April 01, 2001|JAMES DULLEY | SPECIAL TO THE TIMES

Question: To heat my home more economically, I considered a setback thermostat, but our family's daily schedule is never the same. Also, someone is always too warm or chilly year-round. Is a whole-house zoning system the answer for us?

Answer: Adding a zoning system is the answer for almost any home, and I would not be surprised if it becomes standard equipment in every new home within 10 years. Installing a zoning system can cut your heating and air-conditioning costs by 10% to 20% while actually improving your comfort.

When you think about it, you would laugh at having only one light switch that turns on every light in your home. This is how your furnace and air conditioner work.
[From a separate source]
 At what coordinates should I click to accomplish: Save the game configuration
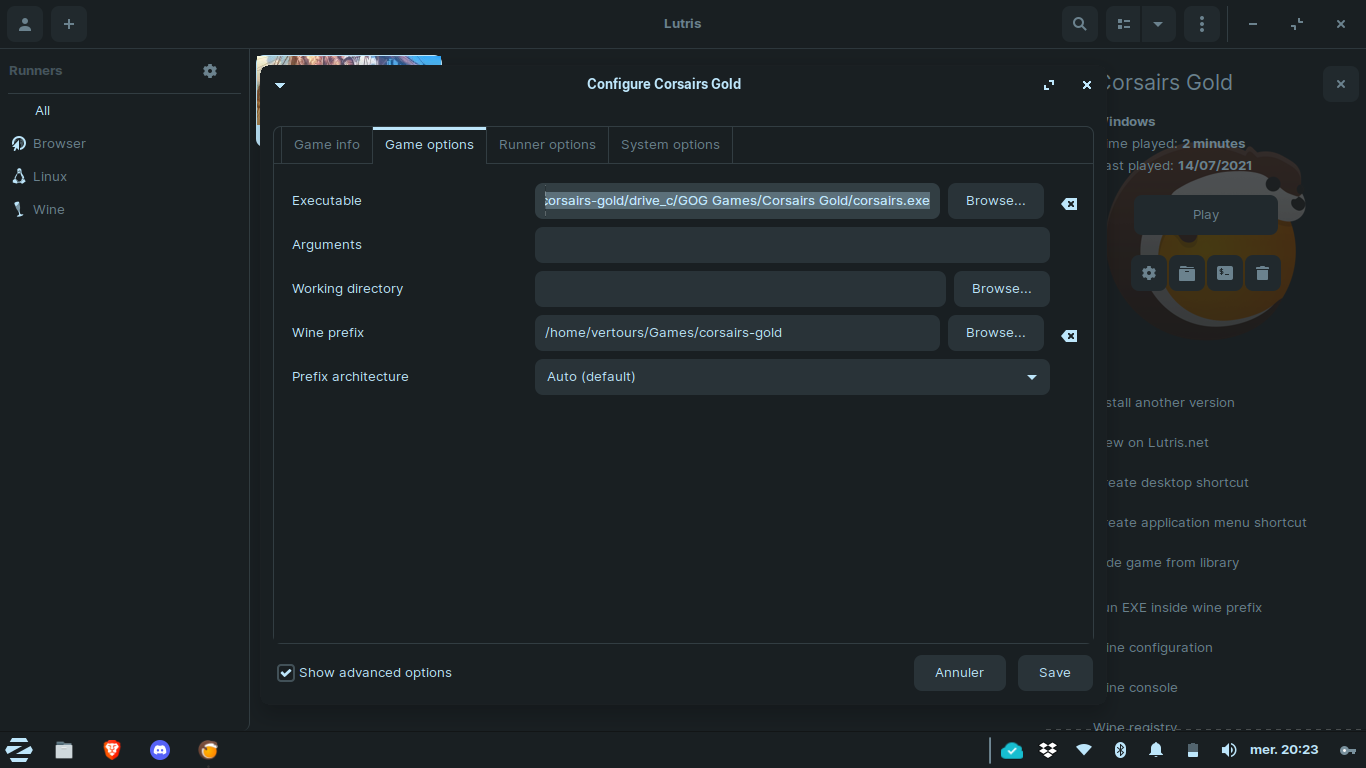1054,673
Most homes have just one wall thermostat, so if the room that contains it requires heating or cooling, the entire house gets it too, needed or not.
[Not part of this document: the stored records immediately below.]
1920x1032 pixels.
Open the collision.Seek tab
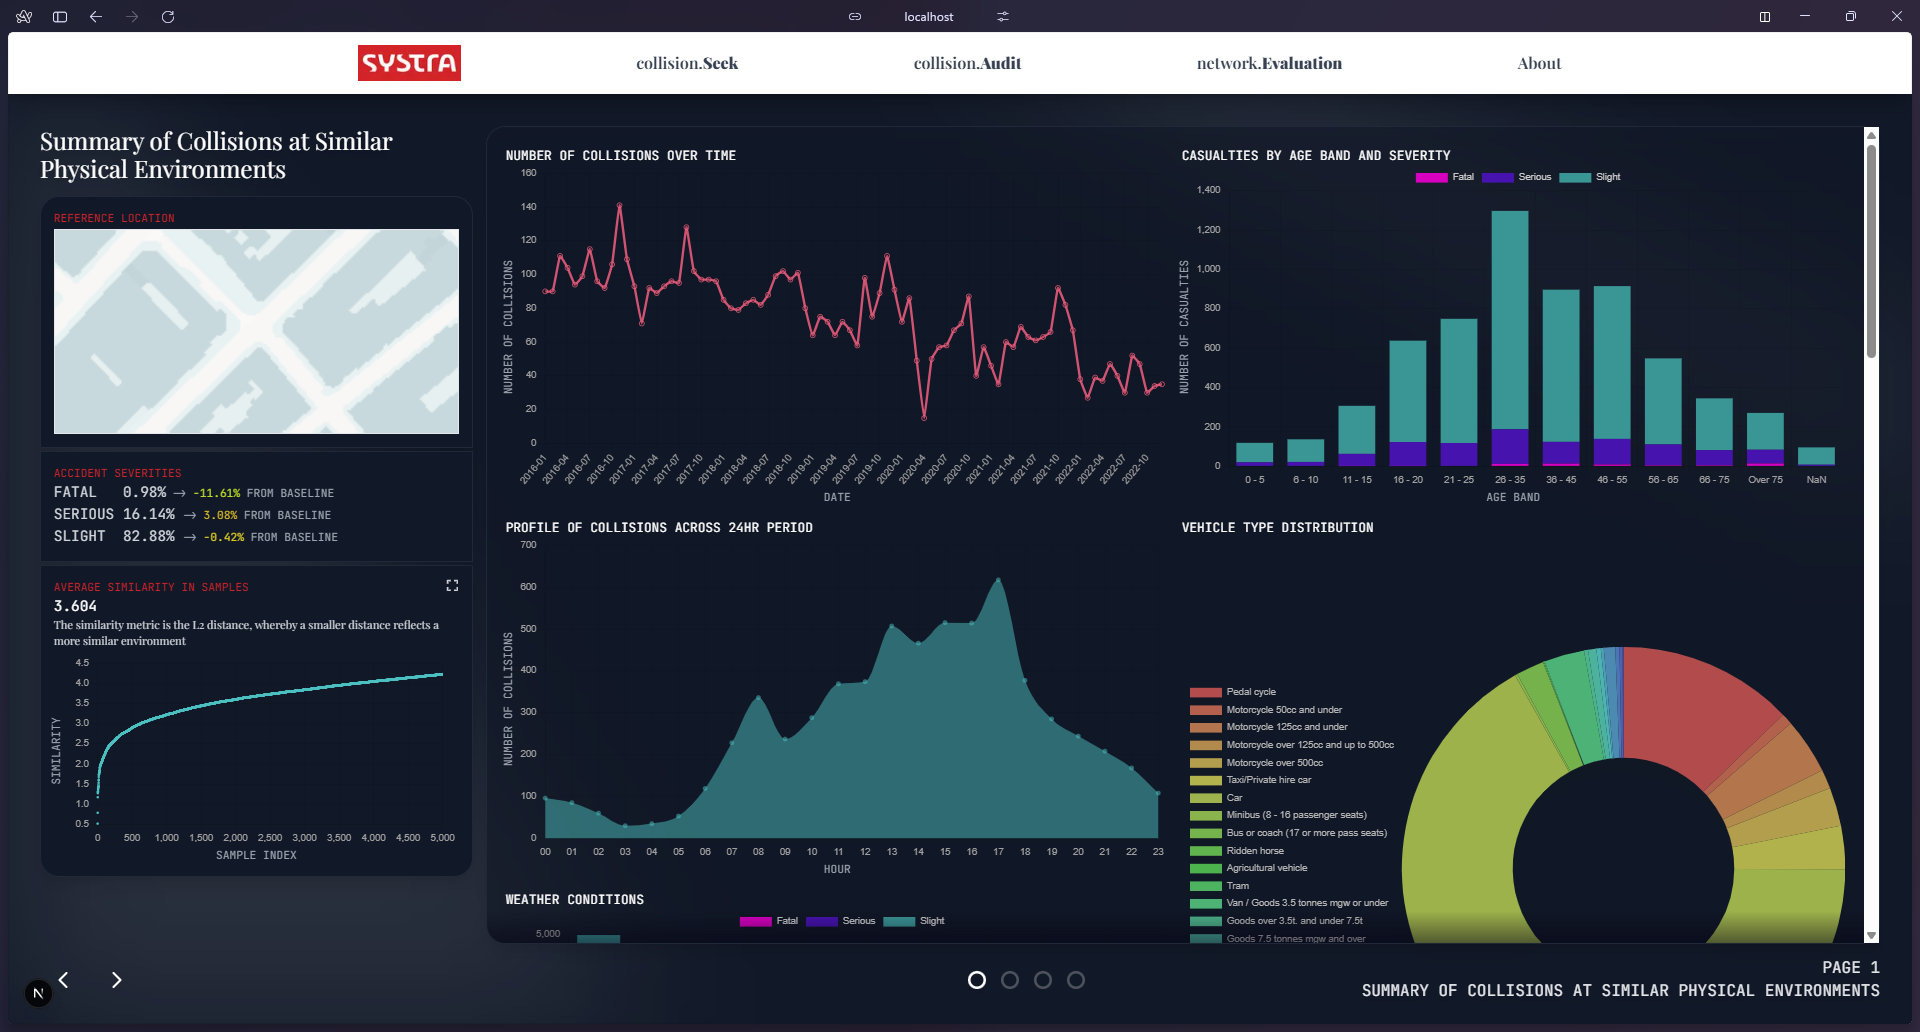point(687,63)
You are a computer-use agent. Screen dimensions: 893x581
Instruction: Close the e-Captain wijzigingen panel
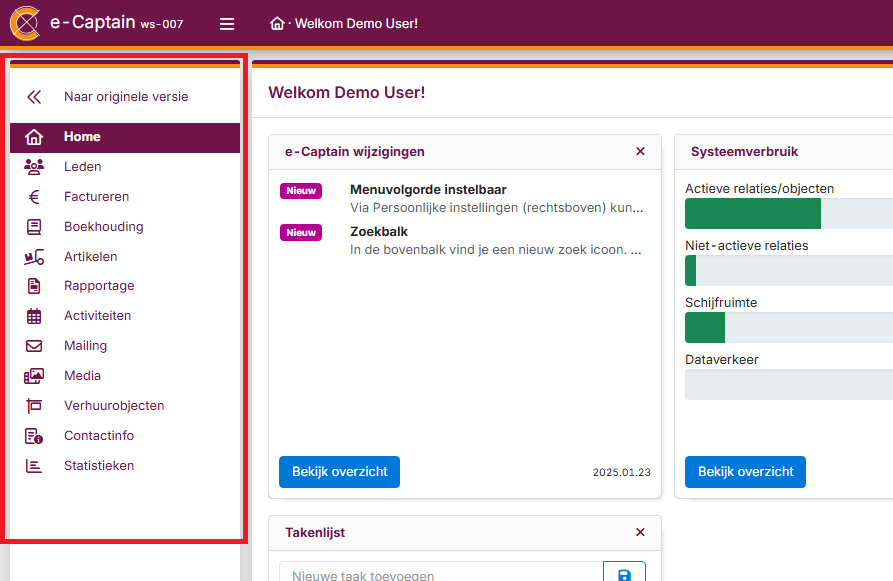640,152
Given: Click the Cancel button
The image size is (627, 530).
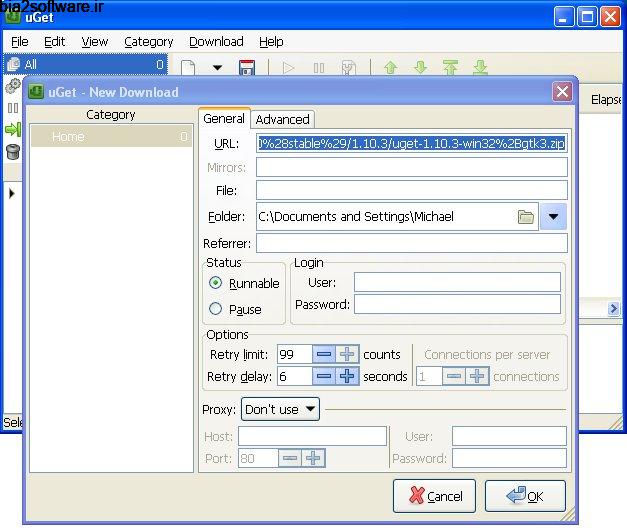Looking at the screenshot, I should click(x=434, y=496).
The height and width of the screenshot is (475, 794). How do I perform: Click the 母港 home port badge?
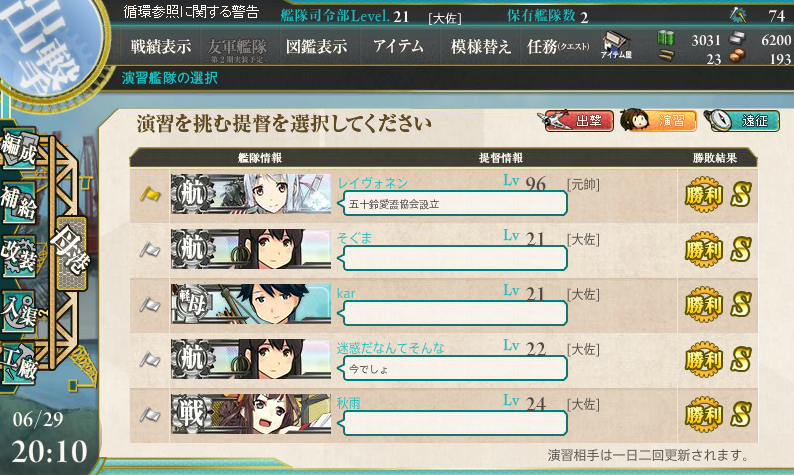pyautogui.click(x=71, y=253)
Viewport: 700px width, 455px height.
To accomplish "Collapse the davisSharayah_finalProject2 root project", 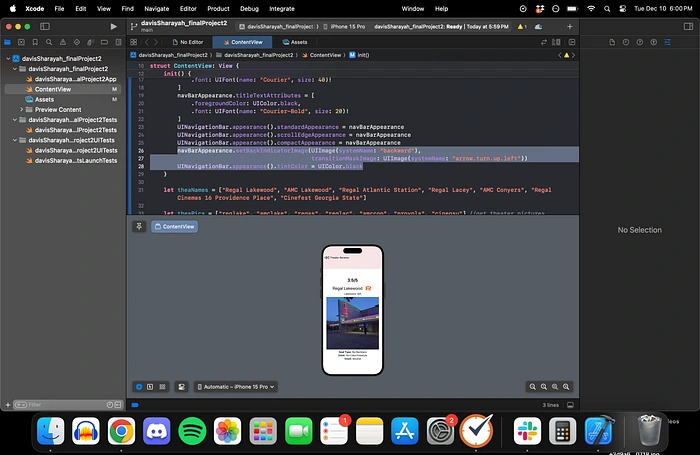I will (8, 59).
The concept of zoning a home is very simple. Thermostats are installed in several areas (zones) of your home. It is possible to have a separate thermostat for each room; however, for most homes, the lower utility bills would not justify the cost. Two to four zones are usually adequate.

Each thermostat has a damper in its heating duct. If one zone needs more heat, but the other zones are warm enough, the one damper opens and the others close. The furnace starts to force heated air only to the zone that needs more heat.

The system is programmable. There is no need to keep the bedrooms toasty after everyone is up. You can set the bedroom zone thermostat to lower the temperature after 8 a.m. and warm it again at 10 p.m. and to lower the kitchen temperature at 10 p.m. and raise it at 7 a.m.

The best systems have automatic heating-cooling changeover for comfort and savings. If one zone needs cooling, the air conditioner cools only that zone. If another room is too cold, the furnace heats only that zone.

Many systems have mechanical dampers that slip into existing ducts. With these, only a small slot needs to be cut into the duct.

Another design uses compressed air instead of motors. Still another uses a balloon inside a short length of duct. This is inserted into the existing duct. To block air flow to a room, a small air pump fills the balloon.

Modulating dampers vary the air flow to each zone instead of being totally opened or closed, as standard dampers are. These provide the best comfort control.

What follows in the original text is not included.